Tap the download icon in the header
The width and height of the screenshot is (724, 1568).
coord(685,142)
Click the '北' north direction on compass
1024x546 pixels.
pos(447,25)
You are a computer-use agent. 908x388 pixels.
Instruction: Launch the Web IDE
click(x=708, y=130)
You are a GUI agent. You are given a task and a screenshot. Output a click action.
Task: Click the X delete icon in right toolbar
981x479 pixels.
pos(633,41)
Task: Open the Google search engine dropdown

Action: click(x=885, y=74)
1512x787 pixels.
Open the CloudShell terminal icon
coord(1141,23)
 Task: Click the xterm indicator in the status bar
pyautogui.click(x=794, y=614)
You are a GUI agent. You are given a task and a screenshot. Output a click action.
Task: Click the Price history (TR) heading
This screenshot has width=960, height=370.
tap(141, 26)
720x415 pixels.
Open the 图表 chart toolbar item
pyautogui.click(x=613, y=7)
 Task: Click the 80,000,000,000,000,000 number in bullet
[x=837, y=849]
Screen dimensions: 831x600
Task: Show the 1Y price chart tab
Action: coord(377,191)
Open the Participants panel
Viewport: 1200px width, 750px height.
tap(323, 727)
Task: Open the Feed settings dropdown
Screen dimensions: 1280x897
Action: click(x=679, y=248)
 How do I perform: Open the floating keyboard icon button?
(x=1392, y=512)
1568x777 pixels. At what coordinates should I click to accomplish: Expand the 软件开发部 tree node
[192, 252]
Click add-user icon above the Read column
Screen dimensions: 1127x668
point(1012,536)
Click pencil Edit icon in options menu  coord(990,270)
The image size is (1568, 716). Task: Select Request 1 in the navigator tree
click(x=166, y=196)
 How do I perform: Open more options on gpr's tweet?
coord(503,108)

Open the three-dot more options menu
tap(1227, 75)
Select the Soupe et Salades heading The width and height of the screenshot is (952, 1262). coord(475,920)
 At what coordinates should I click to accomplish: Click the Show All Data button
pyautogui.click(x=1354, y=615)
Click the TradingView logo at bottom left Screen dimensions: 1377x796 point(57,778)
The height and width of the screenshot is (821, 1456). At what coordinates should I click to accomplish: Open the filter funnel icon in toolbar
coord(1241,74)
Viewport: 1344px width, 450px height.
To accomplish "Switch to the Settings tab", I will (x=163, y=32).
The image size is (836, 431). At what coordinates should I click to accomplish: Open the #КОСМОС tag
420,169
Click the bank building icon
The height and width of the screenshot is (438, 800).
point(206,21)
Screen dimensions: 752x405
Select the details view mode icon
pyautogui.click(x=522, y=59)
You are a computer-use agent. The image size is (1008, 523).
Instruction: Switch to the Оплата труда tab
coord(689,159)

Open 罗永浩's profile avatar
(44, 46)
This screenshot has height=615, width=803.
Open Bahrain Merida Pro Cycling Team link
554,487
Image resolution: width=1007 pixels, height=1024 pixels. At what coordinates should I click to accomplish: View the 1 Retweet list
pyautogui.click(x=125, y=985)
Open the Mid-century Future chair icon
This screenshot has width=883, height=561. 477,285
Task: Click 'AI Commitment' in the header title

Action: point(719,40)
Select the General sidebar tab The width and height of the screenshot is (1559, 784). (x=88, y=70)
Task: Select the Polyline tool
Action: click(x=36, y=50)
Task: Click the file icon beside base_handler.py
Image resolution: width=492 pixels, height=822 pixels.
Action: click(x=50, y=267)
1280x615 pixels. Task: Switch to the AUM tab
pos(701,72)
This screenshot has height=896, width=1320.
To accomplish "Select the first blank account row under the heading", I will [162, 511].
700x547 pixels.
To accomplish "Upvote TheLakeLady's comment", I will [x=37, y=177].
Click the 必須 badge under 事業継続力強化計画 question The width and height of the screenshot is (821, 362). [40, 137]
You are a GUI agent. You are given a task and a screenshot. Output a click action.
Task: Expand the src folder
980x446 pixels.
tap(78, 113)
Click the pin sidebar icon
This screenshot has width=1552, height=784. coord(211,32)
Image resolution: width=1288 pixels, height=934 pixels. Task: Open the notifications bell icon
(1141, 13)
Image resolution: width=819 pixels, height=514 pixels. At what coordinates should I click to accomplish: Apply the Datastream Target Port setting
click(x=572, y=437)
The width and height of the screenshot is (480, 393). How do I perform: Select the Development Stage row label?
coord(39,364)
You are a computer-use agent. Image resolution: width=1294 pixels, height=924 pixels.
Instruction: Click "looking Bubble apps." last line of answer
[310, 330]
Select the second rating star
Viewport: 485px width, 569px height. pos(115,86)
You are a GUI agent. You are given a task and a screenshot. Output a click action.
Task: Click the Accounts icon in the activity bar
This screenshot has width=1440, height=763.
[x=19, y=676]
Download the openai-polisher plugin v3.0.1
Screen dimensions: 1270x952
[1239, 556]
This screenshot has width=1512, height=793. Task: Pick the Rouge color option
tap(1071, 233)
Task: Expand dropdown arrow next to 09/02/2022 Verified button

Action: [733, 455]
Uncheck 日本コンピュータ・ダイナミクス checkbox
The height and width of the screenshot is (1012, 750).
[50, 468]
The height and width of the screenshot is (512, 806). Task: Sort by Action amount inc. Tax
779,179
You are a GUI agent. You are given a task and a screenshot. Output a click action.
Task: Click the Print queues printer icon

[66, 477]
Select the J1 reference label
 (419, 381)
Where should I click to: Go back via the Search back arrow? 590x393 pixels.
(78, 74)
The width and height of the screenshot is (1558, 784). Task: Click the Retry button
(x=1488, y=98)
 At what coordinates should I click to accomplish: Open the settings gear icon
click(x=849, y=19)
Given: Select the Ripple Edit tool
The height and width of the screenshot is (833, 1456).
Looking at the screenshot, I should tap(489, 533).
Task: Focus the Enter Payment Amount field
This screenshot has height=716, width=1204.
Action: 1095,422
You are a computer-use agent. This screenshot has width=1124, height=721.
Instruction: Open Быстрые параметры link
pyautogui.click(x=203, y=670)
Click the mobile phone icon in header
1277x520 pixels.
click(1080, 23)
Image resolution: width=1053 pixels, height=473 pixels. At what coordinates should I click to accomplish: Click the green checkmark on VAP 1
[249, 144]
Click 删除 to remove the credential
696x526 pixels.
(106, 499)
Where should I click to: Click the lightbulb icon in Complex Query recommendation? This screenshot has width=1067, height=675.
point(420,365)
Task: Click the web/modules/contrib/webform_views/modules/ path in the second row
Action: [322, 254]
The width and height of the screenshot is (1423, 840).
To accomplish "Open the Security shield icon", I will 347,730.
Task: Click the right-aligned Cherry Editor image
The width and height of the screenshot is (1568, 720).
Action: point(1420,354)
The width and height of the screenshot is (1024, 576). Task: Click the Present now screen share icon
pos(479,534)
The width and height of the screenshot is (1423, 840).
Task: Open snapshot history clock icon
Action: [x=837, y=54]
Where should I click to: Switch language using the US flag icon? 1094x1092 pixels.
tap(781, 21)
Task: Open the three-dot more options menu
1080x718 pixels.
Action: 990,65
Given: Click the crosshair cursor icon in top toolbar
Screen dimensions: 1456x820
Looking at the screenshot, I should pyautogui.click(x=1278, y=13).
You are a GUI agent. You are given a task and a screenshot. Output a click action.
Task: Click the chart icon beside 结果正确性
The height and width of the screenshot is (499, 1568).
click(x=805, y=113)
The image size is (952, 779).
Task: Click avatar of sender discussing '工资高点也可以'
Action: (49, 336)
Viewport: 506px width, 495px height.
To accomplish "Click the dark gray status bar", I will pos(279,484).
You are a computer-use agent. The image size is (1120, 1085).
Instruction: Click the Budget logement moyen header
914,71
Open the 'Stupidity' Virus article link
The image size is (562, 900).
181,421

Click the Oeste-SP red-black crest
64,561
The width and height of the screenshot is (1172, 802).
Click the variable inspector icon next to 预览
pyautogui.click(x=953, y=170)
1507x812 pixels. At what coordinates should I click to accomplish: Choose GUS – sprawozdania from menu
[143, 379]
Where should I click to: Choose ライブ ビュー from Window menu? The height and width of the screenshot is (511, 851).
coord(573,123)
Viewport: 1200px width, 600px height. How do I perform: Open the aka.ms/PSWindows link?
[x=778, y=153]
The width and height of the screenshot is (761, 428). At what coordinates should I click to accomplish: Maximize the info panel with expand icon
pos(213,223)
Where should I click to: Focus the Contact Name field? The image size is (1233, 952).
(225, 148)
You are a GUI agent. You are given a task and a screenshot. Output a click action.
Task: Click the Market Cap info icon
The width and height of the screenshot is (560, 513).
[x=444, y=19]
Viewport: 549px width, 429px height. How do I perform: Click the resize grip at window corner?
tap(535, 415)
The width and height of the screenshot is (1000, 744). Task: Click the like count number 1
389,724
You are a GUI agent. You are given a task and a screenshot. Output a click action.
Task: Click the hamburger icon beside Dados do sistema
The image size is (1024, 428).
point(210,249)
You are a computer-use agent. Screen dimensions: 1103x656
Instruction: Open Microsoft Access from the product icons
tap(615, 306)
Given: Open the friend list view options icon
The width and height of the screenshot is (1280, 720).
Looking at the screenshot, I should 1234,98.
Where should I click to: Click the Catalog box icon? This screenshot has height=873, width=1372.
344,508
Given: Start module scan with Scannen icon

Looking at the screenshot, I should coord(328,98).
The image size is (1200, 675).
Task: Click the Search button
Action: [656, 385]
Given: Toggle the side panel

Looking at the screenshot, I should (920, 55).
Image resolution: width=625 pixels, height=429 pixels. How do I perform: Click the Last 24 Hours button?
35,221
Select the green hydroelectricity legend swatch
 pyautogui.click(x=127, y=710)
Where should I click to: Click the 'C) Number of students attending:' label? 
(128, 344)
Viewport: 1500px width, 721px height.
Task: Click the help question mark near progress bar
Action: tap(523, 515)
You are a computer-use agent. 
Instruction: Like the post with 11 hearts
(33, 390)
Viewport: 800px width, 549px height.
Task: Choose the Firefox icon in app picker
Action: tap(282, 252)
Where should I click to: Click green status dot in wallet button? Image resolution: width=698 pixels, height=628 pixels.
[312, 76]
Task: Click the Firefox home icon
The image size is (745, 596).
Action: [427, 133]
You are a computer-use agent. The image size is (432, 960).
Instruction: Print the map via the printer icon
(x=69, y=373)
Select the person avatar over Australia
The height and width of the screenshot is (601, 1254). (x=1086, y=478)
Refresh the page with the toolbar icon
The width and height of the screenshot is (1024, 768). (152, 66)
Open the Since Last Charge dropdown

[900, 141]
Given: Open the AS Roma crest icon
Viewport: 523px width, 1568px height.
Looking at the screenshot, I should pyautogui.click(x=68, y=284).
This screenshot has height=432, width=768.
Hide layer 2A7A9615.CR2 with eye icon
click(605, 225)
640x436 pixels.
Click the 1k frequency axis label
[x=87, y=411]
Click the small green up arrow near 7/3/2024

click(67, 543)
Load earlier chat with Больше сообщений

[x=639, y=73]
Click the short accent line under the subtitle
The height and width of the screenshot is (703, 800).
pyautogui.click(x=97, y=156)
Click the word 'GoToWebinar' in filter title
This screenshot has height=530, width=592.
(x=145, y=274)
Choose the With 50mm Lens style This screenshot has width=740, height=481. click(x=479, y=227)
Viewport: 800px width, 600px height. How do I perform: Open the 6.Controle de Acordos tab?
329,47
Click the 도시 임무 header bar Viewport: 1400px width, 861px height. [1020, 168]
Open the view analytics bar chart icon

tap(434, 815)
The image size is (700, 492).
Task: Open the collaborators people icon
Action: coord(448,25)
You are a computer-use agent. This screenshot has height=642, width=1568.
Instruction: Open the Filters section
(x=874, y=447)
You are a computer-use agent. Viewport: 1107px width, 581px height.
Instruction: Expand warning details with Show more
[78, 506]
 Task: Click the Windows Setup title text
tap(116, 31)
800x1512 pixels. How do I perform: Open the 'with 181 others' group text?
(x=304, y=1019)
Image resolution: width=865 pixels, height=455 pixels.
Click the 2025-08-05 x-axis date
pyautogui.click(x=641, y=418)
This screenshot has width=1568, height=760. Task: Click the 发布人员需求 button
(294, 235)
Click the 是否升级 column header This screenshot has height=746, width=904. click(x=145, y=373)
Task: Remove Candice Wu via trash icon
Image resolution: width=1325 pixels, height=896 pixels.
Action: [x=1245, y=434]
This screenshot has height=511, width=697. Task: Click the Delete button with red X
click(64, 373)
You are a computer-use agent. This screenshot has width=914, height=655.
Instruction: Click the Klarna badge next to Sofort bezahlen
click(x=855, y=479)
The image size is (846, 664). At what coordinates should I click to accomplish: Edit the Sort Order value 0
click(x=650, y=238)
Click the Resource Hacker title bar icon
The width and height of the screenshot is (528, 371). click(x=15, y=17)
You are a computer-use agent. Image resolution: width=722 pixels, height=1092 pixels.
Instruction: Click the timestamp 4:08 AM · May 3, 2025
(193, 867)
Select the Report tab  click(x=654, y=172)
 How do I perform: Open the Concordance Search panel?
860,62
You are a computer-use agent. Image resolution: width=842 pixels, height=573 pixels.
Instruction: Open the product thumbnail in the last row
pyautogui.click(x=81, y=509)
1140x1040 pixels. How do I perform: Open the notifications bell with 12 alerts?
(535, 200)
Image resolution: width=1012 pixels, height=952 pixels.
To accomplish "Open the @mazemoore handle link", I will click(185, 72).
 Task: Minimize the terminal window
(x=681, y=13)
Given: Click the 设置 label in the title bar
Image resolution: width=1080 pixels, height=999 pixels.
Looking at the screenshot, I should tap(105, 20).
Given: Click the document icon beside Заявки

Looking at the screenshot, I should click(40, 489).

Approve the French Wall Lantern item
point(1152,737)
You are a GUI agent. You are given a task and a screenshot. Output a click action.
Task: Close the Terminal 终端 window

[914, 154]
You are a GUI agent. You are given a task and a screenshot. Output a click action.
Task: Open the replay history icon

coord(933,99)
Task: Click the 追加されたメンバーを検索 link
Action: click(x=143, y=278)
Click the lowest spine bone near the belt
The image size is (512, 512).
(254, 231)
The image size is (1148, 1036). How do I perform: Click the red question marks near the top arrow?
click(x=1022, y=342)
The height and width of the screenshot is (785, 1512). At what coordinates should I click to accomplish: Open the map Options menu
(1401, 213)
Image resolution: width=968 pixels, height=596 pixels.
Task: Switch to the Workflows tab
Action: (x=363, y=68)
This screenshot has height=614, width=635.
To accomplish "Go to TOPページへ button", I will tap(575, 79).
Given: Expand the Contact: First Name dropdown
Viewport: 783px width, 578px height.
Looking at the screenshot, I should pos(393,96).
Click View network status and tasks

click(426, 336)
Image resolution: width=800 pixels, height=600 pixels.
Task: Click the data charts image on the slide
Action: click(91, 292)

______

• [PROBLEM]:
Where a line of the records has the string "right", return that line.

• [YOUR RESPONSE]:
Task: Click the X delete icon in right toolbar
Task: Click the right-aligned Cherry Editor image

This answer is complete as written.